__YOUR GOAL__.
Restate the data below word for word. Skip any images it contains.

__PROVIDED INFORMATION__.
########################################

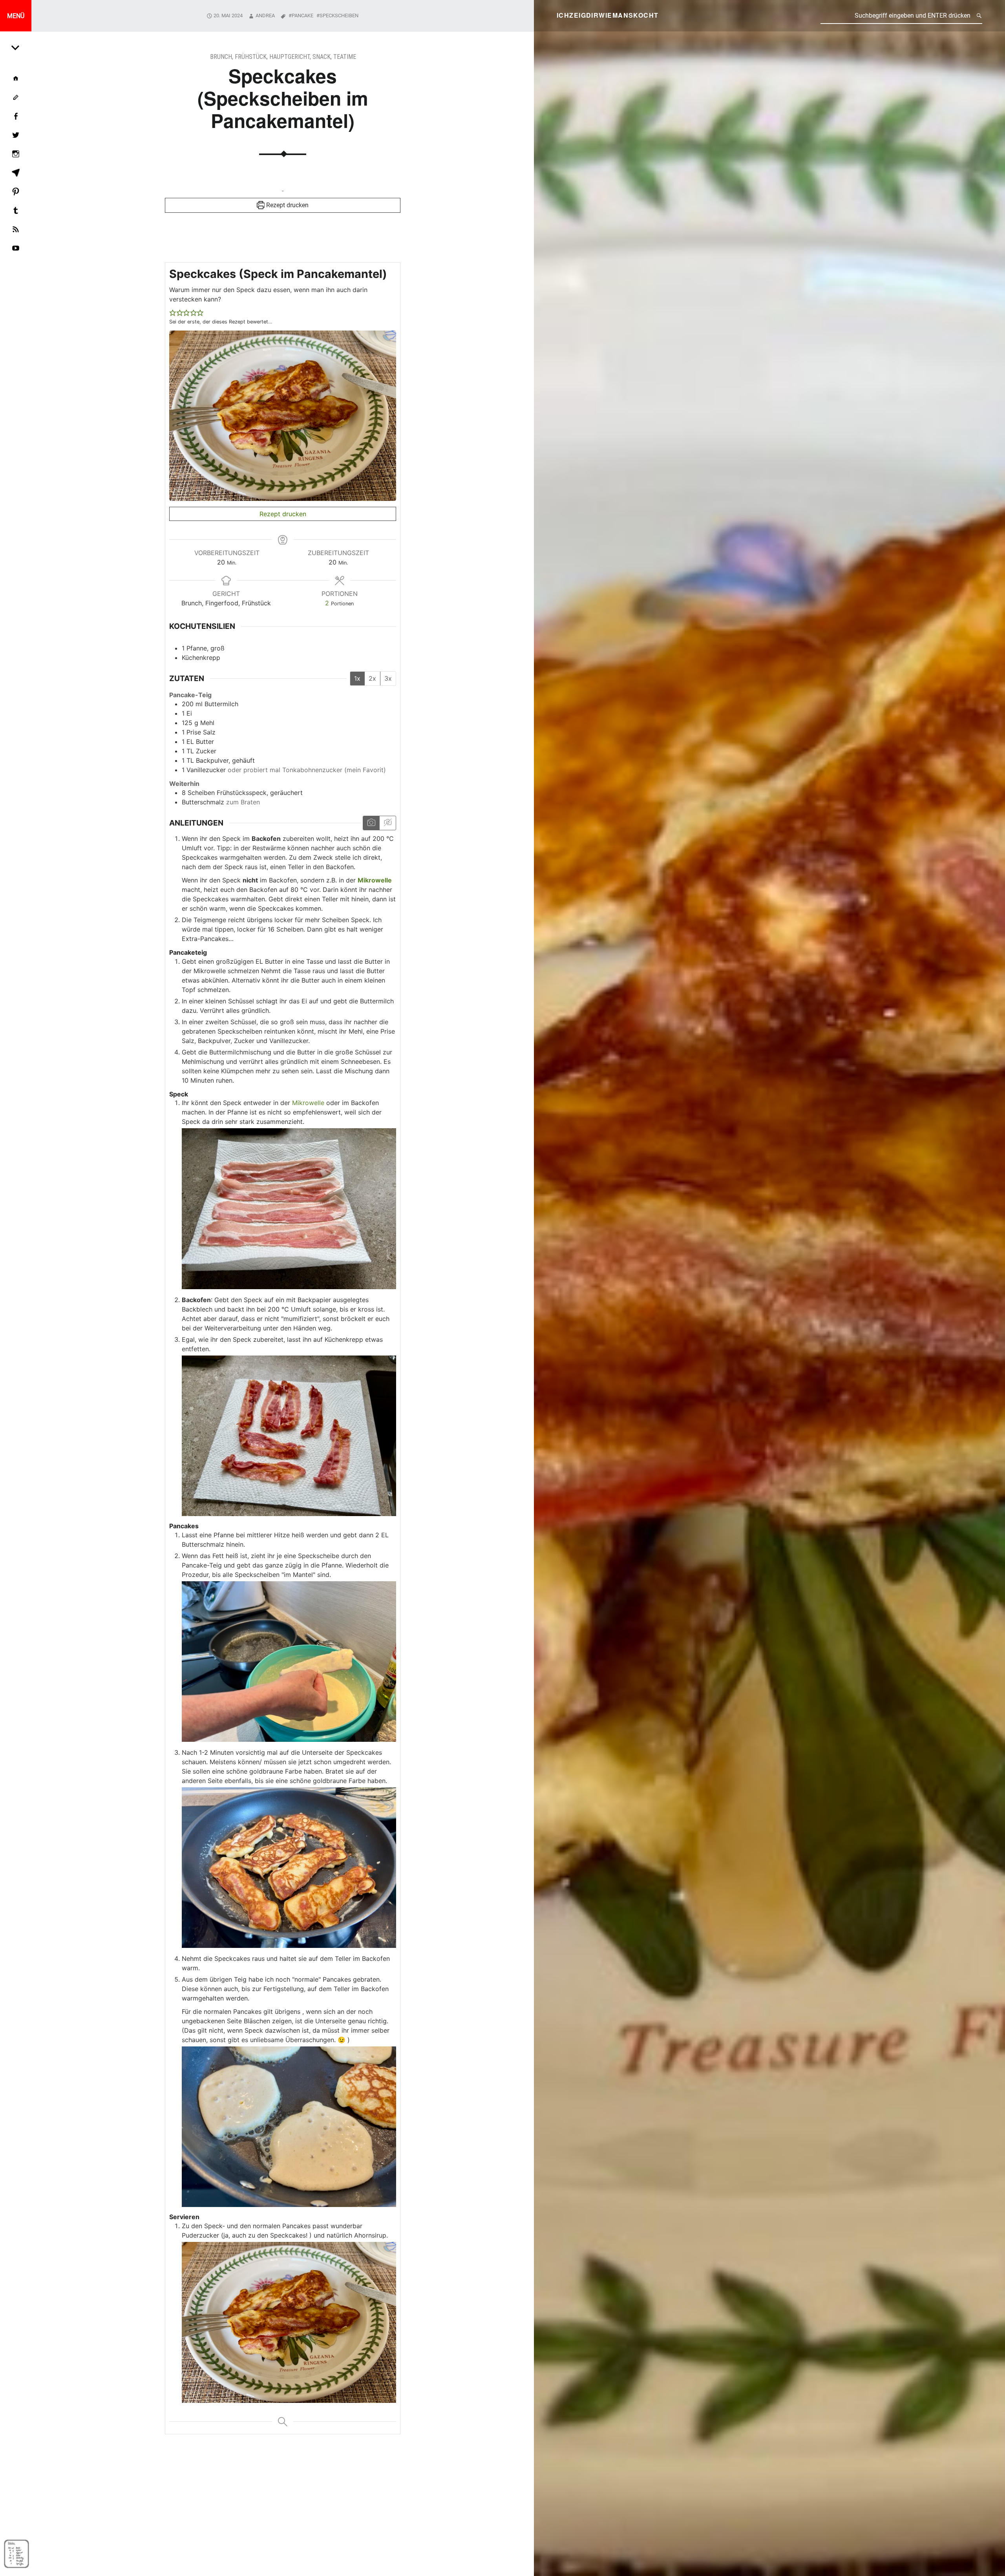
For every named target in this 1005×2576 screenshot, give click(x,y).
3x (388, 678)
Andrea (265, 15)
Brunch (221, 56)
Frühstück (251, 56)
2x (372, 678)
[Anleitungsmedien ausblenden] (387, 823)
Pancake (302, 15)
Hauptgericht (289, 56)
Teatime (344, 56)
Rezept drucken (287, 205)
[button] (172, 312)
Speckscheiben (339, 15)
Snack (321, 56)
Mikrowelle (308, 1103)
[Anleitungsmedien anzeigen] (371, 823)
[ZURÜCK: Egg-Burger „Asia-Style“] (15, 47)
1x (357, 678)
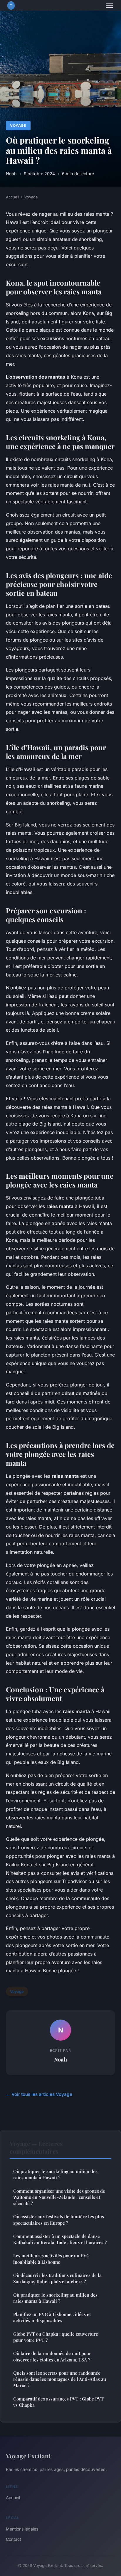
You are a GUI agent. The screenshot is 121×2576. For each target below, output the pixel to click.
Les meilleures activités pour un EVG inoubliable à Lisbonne (51, 2259)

########################################

__ANSWER__.
For every named target in this 1005×2576 screenshot, give click(x,y).
3x (388, 678)
Andrea (265, 15)
Brunch (221, 56)
Frühstück (251, 56)
2x (372, 678)
[Anleitungsmedien ausblenden] (387, 823)
Pancake (302, 15)
Hauptgericht (289, 56)
Teatime (344, 56)
Rezept drucken (287, 205)
[button] (172, 312)
Speckscheiben (339, 15)
Snack (321, 56)
Mikrowelle (308, 1103)
[Anleitungsmedien anzeigen] (371, 823)
[ZURÜCK: Egg-Burger „Asia-Style“] (15, 47)
1x (357, 678)
You are a GUI agent. The screenshot is 121×2576. For each target below, output the pixel to click.
Les meilleures activités pour un EVG inoubliable à Lisbonne (51, 2259)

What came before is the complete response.